Aurélie Trouvé estime que la gauche peut devenir majoritaire à l’Assemblée nationale. À condition de rassembler dans le respect les forces écologiques, populaires, sociales…

Lucas Sarafian  • 20 avril 2022 abonné·es
Aurélie Trouvé : « Les législatives ? Une chance de se sortir du choix du second tour »
Le score de l’Union populaire le 10 avril traduit un désir de rupture avec le système au pouvoir.
© Antoine Mermet / Hans Lucas / Hans Lucas via AFP

Aurélie Trouvé se désespère de l’affiche du second tour de la présidentielle, qui oppose « l’extrême marché » à « l’extrême haine ». Mais, même si le candidat de La France insoumise a de peu raté le coche, elle estime que la gauche peut encore l’emporter dès les législatives, les 12 et 19 juin prochains. Selon l’ex-porte-parole d’Attac et actuelle présidente du parlement de l’Union populaire, qui réunit des personnalités du monde syndical, associatif et culturel autour de la candidature de Jean-Luc Mélenchon, les bons scores du troisième homme de cette présidentielle portent en eux deux enseignements : les électeurs ont choisi une gauche « de rupture avec le système », qui serait en mesure de devenir majoritaire à l’Assemblée nationale. À condition de créer une alliance entre les différents partis pour cette prochaine échéance électorale. Mais pour être unis, encore faut-il s’entendre.

Les Français sont désormais confrontés au duel Macron-Le Pen. Et la tentation du chaos est bien présente parmi les électeurs pour qui Emmanuel Macron est un repoussoir, au même titre que Marine Le Pen. Trouvez-vous cette réaction -légitime ?

Aurélie Trouvé : Je la comprends évidemment.

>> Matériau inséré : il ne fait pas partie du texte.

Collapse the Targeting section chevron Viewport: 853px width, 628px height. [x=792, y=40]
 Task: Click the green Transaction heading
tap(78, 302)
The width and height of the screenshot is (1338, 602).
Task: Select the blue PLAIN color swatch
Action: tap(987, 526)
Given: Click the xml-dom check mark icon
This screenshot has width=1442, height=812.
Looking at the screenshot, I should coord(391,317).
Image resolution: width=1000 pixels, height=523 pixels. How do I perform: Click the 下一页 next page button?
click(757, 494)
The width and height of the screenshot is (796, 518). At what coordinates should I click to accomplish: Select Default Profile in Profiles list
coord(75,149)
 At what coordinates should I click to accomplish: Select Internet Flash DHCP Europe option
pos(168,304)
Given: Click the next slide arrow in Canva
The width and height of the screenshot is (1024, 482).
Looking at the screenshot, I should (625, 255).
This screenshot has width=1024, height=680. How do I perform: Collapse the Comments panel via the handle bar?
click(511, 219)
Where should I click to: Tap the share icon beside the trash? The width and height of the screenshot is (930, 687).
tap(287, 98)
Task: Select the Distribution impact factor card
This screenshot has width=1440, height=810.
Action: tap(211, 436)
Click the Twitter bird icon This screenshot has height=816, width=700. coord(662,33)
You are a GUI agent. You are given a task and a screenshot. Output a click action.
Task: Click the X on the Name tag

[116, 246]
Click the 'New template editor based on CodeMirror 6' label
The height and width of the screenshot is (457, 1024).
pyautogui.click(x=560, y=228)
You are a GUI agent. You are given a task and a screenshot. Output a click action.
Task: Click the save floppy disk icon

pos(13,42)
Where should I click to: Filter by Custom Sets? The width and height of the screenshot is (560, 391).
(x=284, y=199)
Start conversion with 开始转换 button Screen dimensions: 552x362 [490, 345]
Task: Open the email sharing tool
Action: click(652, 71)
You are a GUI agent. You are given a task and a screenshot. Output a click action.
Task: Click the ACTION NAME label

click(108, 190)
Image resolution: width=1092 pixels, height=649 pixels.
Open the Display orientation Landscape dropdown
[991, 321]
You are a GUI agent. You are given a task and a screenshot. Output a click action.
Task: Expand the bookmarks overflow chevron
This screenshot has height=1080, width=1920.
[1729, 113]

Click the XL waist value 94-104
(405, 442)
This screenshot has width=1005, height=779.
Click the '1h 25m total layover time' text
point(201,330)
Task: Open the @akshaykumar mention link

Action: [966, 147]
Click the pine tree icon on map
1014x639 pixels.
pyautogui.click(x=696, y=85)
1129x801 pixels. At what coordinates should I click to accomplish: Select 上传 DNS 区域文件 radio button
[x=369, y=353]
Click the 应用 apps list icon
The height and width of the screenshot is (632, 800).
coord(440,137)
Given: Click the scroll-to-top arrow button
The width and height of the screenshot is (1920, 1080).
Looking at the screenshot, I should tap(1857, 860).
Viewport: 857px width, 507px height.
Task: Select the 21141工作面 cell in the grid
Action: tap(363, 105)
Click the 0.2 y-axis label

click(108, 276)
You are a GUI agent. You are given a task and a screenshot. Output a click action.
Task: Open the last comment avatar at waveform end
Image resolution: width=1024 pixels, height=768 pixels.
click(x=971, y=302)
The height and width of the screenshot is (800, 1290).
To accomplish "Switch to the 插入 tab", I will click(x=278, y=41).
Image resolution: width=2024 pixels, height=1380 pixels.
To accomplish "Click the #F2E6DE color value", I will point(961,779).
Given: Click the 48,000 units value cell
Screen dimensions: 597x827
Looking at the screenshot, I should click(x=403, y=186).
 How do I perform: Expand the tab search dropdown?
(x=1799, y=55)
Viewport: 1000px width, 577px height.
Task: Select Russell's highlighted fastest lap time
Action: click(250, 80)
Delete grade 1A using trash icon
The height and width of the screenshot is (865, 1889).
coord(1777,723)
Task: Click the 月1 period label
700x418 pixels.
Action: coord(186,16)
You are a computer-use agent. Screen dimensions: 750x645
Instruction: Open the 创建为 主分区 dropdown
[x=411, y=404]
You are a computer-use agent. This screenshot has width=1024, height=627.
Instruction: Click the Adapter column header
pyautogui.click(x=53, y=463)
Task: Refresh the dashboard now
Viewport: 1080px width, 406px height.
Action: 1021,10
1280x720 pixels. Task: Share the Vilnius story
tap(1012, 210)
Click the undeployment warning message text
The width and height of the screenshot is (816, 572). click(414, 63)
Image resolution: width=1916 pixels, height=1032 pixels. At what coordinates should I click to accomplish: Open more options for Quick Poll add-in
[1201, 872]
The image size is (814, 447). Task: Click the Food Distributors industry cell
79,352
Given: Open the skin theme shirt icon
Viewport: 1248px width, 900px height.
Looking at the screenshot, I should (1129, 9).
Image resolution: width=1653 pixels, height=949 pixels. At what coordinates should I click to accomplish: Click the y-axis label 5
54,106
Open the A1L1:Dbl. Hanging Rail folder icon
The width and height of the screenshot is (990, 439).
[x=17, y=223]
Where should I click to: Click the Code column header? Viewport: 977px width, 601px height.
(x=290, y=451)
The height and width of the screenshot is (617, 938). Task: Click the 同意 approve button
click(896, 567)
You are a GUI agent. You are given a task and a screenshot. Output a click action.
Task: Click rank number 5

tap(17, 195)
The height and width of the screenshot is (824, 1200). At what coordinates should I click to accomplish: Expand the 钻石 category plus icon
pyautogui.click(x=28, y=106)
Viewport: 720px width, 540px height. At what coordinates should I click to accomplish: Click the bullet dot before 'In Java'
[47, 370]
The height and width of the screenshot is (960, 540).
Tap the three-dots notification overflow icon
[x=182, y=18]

Pour ceux qui ont mis un bulletin Jean-Luc Mélenchon dans l’urne le 10 avril, il y a énormément de déception car on a manqué de peu d’accéder au second tour. Et tous les Français de gauche se retrouvent aujourd’hui face à une triste alternative : l’extrême marché ou l’extrême haine. L’extrême droite ou celui qui a participé à sa montée. Pendant cinq ans, les musulmans ont été stigmatisés, des lois sécuritaires sont passées, nous avons subi une forte répression des mouvements sociaux, sans parler des attaques contre les services publics ni de l’aggravation des tensions sociales. Emmanuel Macron porte une très forte responsabilité dans la réussite électorale de l’extrême droite. Mais renvoyer dos à dos le président sortant et la candidate du Rassemblement national est, à mon sens, une méprise. Marine Le Pen n’est pas Emmanuel Macron. Elle est encore pire. Au-delà d’une politique antisociale, elle est porteuse d’une politique raciste qui remet en cause l’État de droit. Si elle est élue, il y a le risque de subir, en France, les expériences que nous observons à l’étranger, là où les démocraties sont attaquées : Orban en Hongrie, Trump aux États-Unis ou Bolsonaro au Brésil.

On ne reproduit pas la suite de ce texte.